Native support for retry policies

## The Problem

When a job fails due to infrastructure reasons (preemption, node eviction, OOMKill), Armada permanently fails the job. Users must manually resubmit, even though the failure wasn't their fault.

The existing retry logic only retries jobs in narrow cases:
- Executor heartbeat timeout
- Executor explicitly returns the lease
- Armada preemption marks the run as "Returned"
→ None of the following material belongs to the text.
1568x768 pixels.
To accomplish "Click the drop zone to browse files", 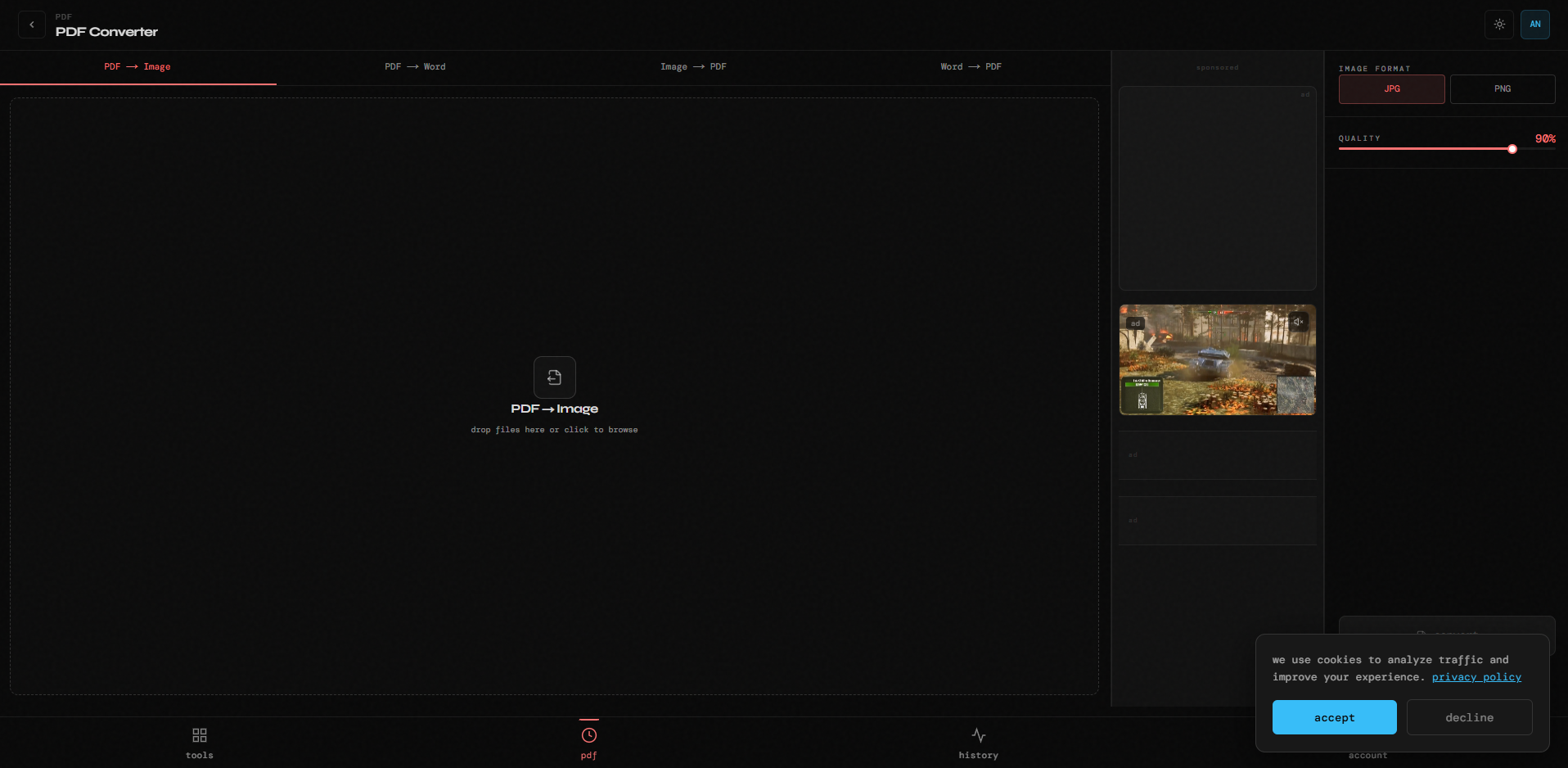I will [554, 429].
Any other failure, including OOMKill, node eviction, or application-level transient errors, results in permanent failure.

```go
// Current logic: only "Returned" runs can retry
requeueJob = !failFast && lastRun.Returned() && job.NumAttempts() < s.maxAttemptedRuns
```

## The Solution

A configurable retry policy system. Operators define policies with rules that match failures by exit code, condition (OOMKilled, Evicted, etc.), termination message, or error category (from #4713). The scheduler evaluates failed jobs against these rules and retries when appropriate.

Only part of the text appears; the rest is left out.